Everyone over 30 has some version of this childhood memory: You’re out playing with the neighborhood kids – kickball, stickball, tag or similar sidewalk games – and evening is coming on. You’ve been outside all summer day. It’s getting dark. The porch lights come on, the mosquitoes come out, but you are too absorbed in your play to go inside. But then you hear your mother calling you in for dinner. “Aw mom, five more minutes!” you beg.
You may not have realized it at the time, but when you played hopscotch, jump rope or dodge ball on the school yard, driveway or sidewalk, you were taking part in a children’s culture that had been passed on from kid to kid for generations.
But age-old pastimes like tag and jump rope are now on childhood’s endangered species list, being driven out by television, video games, and Wii. Help your child rediscover the active, old-fashioned fun of classic sidewalk games this summer. Here are a few simple games to get started with. Many more games and rules can be found online at Streetplay.com and GamesKidsPlay.net.
1. Box ball
An ingeniously simple game that transforms two sidewalk squares into a miniature tennis court. (If you don’t have a sidewalk, just draw chalk squares in the driveway.) The sidewalk cracks define the court and net. Two players use open hands, handball-style, to bat a small rubber ball back and forth into each other’s squares. When one misses, the other scores a point. Players can negotiate details like how many points are needed to win, what the margin must be, and whether only the server can score.

### Required work
1) Repeat the stretch of the sidewalk games passage from "But age-old pastimes" through "Streetplay.com and GamesKidsPlay.net.".
2) Pick up the sidewalk games passage after its last sentence and continue writing it.
The lines that come after this point are separate material and do not belong to the passage on sidewalk games.

### Dataset excerpts

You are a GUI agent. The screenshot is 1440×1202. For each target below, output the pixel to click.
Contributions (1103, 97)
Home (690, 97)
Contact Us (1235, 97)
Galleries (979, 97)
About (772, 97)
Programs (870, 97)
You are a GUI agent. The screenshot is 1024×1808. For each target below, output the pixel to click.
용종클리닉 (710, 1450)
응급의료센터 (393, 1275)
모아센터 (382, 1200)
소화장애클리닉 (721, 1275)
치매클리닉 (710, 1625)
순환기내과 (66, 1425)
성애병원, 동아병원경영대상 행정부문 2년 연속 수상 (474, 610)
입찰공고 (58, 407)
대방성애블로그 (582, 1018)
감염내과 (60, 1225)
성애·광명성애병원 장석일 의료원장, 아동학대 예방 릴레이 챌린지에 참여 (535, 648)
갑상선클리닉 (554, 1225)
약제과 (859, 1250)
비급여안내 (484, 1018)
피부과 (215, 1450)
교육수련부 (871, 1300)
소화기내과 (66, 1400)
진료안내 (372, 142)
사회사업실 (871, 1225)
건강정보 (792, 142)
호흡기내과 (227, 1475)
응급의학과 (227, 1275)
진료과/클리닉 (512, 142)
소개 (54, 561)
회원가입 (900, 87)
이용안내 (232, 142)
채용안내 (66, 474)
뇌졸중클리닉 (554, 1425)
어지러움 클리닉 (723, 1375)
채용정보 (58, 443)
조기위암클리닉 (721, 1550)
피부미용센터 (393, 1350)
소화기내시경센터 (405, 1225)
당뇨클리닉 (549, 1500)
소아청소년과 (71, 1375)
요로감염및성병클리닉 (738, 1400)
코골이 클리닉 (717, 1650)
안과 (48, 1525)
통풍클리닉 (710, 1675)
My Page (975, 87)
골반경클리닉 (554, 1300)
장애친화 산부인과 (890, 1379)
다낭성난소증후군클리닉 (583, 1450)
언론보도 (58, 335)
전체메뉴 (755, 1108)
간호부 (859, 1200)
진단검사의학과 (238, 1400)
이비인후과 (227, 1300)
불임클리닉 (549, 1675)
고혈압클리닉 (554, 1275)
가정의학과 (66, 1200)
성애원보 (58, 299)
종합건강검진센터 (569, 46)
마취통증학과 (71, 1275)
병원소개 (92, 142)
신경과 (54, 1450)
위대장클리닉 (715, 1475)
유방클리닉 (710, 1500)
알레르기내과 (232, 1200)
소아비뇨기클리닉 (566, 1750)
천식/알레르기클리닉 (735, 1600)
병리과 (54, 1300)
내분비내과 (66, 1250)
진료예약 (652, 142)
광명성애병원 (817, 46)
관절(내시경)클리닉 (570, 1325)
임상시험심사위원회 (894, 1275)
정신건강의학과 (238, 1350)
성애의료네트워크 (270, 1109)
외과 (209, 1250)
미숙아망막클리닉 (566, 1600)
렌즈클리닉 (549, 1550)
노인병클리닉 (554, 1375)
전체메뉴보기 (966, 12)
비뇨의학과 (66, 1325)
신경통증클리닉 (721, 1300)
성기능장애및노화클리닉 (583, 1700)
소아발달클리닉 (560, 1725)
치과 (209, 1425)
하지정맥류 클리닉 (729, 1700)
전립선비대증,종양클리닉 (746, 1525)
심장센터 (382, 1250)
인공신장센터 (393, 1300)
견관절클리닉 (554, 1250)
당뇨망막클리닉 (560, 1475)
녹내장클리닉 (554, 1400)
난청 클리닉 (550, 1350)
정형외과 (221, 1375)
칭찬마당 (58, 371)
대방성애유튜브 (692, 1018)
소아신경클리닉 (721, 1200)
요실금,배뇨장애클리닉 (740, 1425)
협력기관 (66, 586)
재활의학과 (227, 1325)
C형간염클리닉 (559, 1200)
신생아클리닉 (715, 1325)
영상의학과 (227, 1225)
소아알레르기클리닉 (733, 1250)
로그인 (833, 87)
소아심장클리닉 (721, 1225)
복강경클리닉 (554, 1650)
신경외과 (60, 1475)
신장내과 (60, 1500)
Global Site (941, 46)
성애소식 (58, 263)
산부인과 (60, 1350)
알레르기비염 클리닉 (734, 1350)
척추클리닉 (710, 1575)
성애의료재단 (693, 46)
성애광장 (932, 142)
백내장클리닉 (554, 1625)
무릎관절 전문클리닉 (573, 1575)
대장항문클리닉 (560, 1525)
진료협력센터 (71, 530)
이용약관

### Responses
1)
But age-old pastimes like tag and jump rope are now on childhood’s endangered species list, being driven out by television, video games, and Wii. Help your child rediscover the active, old-fashioned fun of classic sidewalk games this summer. Here are a few simple games to get started with. Many more games and rules can be found online at Streetplay.com and GamesKidsPlay.net.

2)
2. Jump rope
Jumping rope is an inexpensive and highly efficient form of exercise for both children and adults. But it’s a lot more fun if you chant a traditional rhythmic jump rope rhyme as you pant and sweat! Remember “A my name is Alice, my husband’s name is Al, I live in Alabama and I bring back Apples”? You can find this and other jump rope rhymes at GamesKidsPlay.net.
According to StreetPlay.com, hopscotch began as a military training exercise in Britain during the Roman Empire, and the original hopscotch boards were 100 feet long. Now almost every country from the Netherlands to Vietnam has its own version of the game. To play, draw the board on the sidewalk with chalk, alternating double with single squares and giving each a number. Toss a pebble onto square one. Hop over square one and on through to the end. Turn around and hop back, pausing in square two to pick up your pebble. Keep going until you get to the end of the board.
4. Red Light Green Light
A classic backyard game. One person is the “stop light,” and stands with her back to the other players, who line up at the other end of the yard. When she calls out “Green Light,” the others may move toward her. When she calls out “Red Light” and turns around, they have to freeze. If you’re caught moving, you’re out (for younger children, you can just have them go back to the starting line). The goal is to tag the stop light, and the strategy element is to avoid running so fast that you can’t stop when she turns around.
Scatter the jacks on the sidewalk or floor, toss the small rubber ball in the air, pick up the proper number of jacks (onesies, twosies, etc.) and catch the ball on the first bounce – all with the same hand. Keep going until you miss. Great for hand-eye coordination practice.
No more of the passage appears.